She realized she had only referred to the room in which she was incarcerated now as a cubicle because her own at the account control department of USA Bank had felt like a jail cell. So much so that in her last few months there, she had spent less time tracking customer spending patterns and more time surreptitiously logging onto YouTube to take her aggression out on the people who left comments on the most innocuous of videos. Like the video of a kitten meowing out an approximation of the theme song from Frozen. Beneath it, a metric ton of commenters gushed their appreciation and adoration, to which Amanda, incensed by their simple-minded joy in the face of her own ever-worsening frustration, added: “Make all cats into hats, and kittens into mittens. And someone should make coats from all you pussies too.” Less than twenty seconds later, she had successfully managed to turn the saccharine sweet comment wall into a seething parade of rage. And it fascinated her how quickly all those mild-mannered housewives and grandmothers became foul-mouthed harridans based solely on her one concise contribution. How easy it was to bring clouds to their sunny day, just like her boss and her boyfriend and her supposed best friend did to her all the goddamn time by never making her feel as if she was enough.

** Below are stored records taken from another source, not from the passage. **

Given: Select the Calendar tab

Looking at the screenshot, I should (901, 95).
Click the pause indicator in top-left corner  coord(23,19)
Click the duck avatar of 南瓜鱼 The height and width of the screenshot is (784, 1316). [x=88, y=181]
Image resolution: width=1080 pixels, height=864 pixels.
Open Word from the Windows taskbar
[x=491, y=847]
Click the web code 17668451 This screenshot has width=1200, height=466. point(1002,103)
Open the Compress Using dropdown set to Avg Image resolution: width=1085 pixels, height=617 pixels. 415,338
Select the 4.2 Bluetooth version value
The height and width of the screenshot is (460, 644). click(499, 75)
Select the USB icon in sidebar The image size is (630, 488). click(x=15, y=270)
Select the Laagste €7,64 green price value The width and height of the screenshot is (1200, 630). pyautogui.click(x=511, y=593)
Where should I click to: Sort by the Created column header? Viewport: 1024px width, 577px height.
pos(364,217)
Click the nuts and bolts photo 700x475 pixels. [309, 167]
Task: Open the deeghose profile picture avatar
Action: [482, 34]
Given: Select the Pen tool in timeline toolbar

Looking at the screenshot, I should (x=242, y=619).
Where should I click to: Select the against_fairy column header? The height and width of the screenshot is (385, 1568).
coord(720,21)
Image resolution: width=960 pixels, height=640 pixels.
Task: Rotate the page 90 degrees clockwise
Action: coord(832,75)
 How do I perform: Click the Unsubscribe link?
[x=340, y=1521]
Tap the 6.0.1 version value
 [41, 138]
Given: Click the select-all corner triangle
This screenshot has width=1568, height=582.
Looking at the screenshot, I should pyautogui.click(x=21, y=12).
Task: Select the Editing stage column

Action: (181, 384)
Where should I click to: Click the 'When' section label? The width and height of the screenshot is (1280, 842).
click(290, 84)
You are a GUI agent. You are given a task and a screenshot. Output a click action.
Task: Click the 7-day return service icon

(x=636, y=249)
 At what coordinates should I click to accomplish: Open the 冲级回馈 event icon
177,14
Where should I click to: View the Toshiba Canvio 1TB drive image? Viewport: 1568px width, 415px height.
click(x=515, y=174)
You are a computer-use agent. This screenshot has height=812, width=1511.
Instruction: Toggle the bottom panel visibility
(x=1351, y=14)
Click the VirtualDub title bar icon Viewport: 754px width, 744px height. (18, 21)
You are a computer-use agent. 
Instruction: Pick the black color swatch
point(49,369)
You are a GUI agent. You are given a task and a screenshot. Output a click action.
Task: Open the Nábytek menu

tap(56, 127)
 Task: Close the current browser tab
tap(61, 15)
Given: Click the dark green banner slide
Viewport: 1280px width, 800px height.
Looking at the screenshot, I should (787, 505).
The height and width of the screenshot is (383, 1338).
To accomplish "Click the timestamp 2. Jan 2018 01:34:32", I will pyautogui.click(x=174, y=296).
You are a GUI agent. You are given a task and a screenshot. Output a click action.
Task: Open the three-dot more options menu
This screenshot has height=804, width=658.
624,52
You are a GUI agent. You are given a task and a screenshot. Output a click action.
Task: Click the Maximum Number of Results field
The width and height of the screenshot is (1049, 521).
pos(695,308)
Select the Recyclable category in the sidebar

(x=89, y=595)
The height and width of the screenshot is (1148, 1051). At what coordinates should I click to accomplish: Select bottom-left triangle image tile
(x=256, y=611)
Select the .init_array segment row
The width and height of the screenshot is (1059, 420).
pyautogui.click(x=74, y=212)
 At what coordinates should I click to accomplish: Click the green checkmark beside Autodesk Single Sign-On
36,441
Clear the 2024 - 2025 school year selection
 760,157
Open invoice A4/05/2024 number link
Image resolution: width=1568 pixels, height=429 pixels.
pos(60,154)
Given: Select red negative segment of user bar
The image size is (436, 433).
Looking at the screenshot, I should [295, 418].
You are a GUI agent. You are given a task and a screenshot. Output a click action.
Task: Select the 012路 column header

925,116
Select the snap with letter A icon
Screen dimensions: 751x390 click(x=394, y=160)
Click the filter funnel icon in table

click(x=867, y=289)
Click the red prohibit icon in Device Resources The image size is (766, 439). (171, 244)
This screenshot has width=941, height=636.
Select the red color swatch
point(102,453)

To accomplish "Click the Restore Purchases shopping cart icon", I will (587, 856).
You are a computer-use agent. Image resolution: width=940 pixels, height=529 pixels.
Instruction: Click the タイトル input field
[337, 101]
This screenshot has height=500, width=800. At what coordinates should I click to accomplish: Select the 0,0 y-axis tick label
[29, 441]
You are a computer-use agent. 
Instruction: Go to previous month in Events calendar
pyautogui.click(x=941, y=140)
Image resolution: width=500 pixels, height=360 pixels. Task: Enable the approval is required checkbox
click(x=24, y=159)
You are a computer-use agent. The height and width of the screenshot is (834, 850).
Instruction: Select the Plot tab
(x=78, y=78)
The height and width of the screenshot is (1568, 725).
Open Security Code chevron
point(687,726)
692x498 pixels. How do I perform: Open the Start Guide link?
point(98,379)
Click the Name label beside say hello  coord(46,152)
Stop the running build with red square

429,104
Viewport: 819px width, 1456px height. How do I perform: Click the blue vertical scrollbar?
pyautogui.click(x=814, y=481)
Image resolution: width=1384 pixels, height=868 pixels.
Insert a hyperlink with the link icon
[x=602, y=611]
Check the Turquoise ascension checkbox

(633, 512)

Slowly she raised her face, dragging the heels of her palms over her cheeks and eyes to dry the tears, and looked at the screen.

Skinnypuppee: Sure, she likes to eat. But I hear you tried to eat your best friend’s pussy once and she ended up throwing you out. Things haven’t been the same since then, have they? And then your boyfriend cheats on you? How bad a date do you have to be to end up unappealing to both genders?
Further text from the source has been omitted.